** Begin Source data **

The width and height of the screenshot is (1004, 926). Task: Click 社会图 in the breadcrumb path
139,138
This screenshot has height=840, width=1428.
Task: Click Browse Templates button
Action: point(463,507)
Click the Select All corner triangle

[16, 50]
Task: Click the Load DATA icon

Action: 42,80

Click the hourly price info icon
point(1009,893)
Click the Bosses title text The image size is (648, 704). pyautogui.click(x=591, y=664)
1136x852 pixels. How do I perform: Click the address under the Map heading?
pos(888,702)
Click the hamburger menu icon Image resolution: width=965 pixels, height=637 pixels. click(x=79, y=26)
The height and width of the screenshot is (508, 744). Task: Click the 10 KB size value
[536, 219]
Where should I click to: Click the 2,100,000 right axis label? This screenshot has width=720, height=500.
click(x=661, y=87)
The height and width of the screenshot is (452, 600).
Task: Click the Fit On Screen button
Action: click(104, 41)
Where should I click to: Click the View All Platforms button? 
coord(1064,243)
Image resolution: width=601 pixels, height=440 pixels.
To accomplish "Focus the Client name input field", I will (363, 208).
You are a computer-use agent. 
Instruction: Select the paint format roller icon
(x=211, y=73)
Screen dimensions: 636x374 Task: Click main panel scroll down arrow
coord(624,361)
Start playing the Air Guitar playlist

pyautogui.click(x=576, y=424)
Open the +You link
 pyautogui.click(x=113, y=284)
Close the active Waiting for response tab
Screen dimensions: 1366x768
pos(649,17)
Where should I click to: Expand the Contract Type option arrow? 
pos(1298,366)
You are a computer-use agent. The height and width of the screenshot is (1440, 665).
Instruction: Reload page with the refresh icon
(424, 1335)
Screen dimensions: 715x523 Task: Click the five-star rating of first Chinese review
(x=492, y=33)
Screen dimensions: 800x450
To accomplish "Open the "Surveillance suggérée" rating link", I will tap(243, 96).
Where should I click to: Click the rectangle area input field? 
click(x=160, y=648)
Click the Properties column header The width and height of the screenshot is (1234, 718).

** End Source data **

(Required task): Reproduce every record above verbatim, line by line, without changing any wording, numbers, or punctuation.

(Written reply):
The width and height of the screenshot is (1004, 926). Task: Click 社会图 in the breadcrumb path
139,138
This screenshot has height=840, width=1428.
Task: Click Browse Templates button
Action: point(463,507)
Click the Select All corner triangle

[16, 50]
Task: Click the Load DATA icon

Action: 42,80

Click the hourly price info icon
point(1009,893)
Click the Bosses title text The image size is (648, 704). pyautogui.click(x=591, y=664)
1136x852 pixels. How do I perform: Click the address under the Map heading?
pos(888,702)
Click the hamburger menu icon Image resolution: width=965 pixels, height=637 pixels. click(x=79, y=26)
The height and width of the screenshot is (508, 744). Task: Click the 10 KB size value
[536, 219]
Where should I click to: Click the 2,100,000 right axis label? This screenshot has width=720, height=500.
click(x=661, y=87)
The height and width of the screenshot is (452, 600).
Task: Click the Fit On Screen button
Action: click(104, 41)
Where should I click to: Click the View All Platforms button? 
coord(1064,243)
Image resolution: width=601 pixels, height=440 pixels.
To accomplish "Focus the Client name input field", I will (363, 208).
You are a computer-use agent. 
Instruction: Select the paint format roller icon
(x=211, y=73)
Screen dimensions: 636x374 Task: Click main panel scroll down arrow
coord(624,361)
Start playing the Air Guitar playlist

pyautogui.click(x=576, y=424)
Open the +You link
 pyautogui.click(x=113, y=284)
Close the active Waiting for response tab
Screen dimensions: 1366x768
pos(649,17)
Where should I click to: Expand the Contract Type option arrow? 
pos(1298,366)
You are a computer-use agent. The height and width of the screenshot is (1440, 665).
Instruction: Reload page with the refresh icon
(424, 1335)
Screen dimensions: 715x523 Task: Click the five-star rating of first Chinese review
(x=492, y=33)
Screen dimensions: 800x450
To accomplish "Open the "Surveillance suggérée" rating link", I will tap(243, 96).
Where should I click to: Click the rectangle area input field? 
click(x=160, y=648)
Click the Properties column header The width and height of the screenshot is (1234, 718).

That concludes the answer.